Linguistic Approaches to Definitions
In linguistics, there are two perspectives on how to investigate language features. The older of the two is prescriptivism, in which linguists look at a language’s agreed-upon definitions and conventions, and use those to judge peoples’ language usage as either right or wrong. The more contemporary of the two is called descriptivism. Descriptivist linguists seek to describe how language is used by people who speak it, not how speakers claim it should be used. Often how we assert we should speak and how we actually speak don’t align perfectly.
An available case of this disagreement is how the two groups treat infinitive-splitting in English. Prescriptivist English grammarians dictate that nobody should ever split an infinitive (”I want to accurately meet your specification”), opting to bring adverbs outside of the infinitive (”I want to meet your specification accurately”). Descriptive English syntacticians observe that English speakers naturally split infinitives in everyday speech despite their being taught not to do so. For this reason, descriptive syntacticians accept infinitive-splitting as part of natural English grammar. Descriptive linguistics dominates the higher-academic field in part because it’s able to capture the way languages evolve over time. Prescriptive linguists slowly drift apart from how language is presently used until they are describing a language which no longer exists, or until a new set of language rules are established and they begin the slow desynchronization process again.
Descriptive and prescriptive linguists also have different approaches to constructing definitions. To the prescriptive linguist, definitions exist in language a priori, and do not change over time. When a new term is created, its definition is set in stone. To the descriptive linguist, a definition is entirely based on how the term is used. This is how Merriam-Webster came to define “literally” as “in effect : virtually” in 2011. Since the word was commonly used to as emphasis at the time, its descriptive definition changed to account for that usage.
Descriptive definitions are better at capturing a term’s common meaning, and at introducing people unfamiliar with the term to how they should expect to see it used. Still, there is benefit to the prescriptive perspective. Prescriptive definitions can to be simpler than descriptive definitions, because they don’t have to account for the wide smear of uses a word acquires as it slowly evolves. Prescriptive definitions are used in academic and professional settings because a fixed definition clarifies discussion of complex subjects.

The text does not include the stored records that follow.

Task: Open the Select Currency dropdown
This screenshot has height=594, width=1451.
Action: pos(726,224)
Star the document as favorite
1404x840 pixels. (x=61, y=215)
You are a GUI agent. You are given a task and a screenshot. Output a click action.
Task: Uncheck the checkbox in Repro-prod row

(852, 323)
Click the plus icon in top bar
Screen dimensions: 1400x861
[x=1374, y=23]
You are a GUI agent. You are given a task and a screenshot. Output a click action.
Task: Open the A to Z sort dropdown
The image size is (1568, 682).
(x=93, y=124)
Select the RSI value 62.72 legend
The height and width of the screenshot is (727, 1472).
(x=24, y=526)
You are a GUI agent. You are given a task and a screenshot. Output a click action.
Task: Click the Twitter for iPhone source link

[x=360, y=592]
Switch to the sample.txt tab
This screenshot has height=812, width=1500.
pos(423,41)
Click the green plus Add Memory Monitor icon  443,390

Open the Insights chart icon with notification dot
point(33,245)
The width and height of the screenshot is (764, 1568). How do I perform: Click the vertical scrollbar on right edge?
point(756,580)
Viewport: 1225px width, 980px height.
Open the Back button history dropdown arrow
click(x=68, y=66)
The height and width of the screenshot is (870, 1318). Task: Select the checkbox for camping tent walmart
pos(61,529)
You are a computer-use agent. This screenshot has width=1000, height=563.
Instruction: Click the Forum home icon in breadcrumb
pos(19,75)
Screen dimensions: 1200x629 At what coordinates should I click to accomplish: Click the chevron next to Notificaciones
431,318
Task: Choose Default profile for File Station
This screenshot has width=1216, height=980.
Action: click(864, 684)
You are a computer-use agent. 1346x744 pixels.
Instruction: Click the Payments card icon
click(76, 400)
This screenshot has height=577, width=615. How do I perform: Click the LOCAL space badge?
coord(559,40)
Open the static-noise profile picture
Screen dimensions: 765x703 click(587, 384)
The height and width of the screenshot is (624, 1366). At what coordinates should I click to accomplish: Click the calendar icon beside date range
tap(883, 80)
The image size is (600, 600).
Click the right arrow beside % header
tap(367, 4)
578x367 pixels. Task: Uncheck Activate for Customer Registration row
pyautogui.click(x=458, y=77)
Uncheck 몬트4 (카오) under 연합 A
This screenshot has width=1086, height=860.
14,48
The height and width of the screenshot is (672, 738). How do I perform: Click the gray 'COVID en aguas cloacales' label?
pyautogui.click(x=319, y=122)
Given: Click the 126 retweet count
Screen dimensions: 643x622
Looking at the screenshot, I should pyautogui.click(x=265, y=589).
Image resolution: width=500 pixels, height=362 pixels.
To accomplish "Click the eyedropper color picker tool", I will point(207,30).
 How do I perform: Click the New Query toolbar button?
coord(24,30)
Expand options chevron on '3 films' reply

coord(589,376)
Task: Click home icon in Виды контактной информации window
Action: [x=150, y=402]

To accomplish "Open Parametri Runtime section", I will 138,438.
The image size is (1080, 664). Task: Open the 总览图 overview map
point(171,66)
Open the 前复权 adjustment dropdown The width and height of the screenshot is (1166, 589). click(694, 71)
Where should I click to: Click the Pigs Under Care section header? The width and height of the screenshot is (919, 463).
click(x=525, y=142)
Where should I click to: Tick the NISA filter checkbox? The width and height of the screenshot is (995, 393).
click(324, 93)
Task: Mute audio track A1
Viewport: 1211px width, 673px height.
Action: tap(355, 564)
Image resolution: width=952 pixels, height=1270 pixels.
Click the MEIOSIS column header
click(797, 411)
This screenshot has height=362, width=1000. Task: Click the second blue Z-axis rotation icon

A descriptive definition for machine learning, one which captures all of the term’s myriad uses, wouldn’t clarify the now fuzzy definition at all. Rather, such a definition would encode the vagueness of the current term’s usage. What we’re looking for in a new definition of machine learning, then, is a compromise between prescriptive and descriptive definitions, selecting for a certain category of usage to describe. To figure out what uses to consider, we can look back at why the current term is so mired: non-technical references to “machine learning” lead people to misunderstanding its real-world meaning. Analyzing the commonalities in how machine learning engineers use the term “machine learning” can give us a specific descriptive definition of machine learning separate from its popular usage.
Comparing Types of Machine Learning Algorithms
There are four ways “machine learning” is used by machine learning engineers. The four machine learning paradigms are supervised, unsupervised, semi-supervised, and reinforcement learning. Since these exhaustively cover all algorithms understood to be machine learning today, a definition which characterizes all four will necessarily be one which covers all current machine learning algorithms. The shared traits between these paradigms specify a definition which describes all of them.
Supervised learning algorithms are provided a dataset of individual data points, each with a labeled target attribute. They use that input to learn associations between the target attribute and the rest of the data points’ attributes. Once done learning from the dataset, those associations are deployed to predict labels for novel unlabeled data. Examples of supervised learning algorithms are polynomial regression, naive-bayes classifiers, and support-vector machines. Supervised learning is by far the most common class of machine learning algorithms, since it can be used as an automation tool for human tasks. Rather than having a human identify pictures of birds, a supervised learning method can be trained on human-labeled photos of birds to identify them accurately, obviating the original labeler’s job. It’s incredibly easy to test supervised learning algorithms by checking their predictions against new labeled data, verifying their efficacy.
Unsupervised learning algorithms learn about a dataset without predicting a specific target attribute of the data. They don’t have a target to learn about, so the variety of unsupervised learning techniques are broader than supervised learning. Unsupervised learning can model what values are expected in the dataset (as in anomaly detection), it can find distinct clusters in the data (gaussian-mixture-models, and latent Dirichlet allocation), and it can find correlations between different attributes of their datapoints (ex. primary component analysis). Similar to classical statistics, unsupervised learning is useful in gaining insight about a dataset.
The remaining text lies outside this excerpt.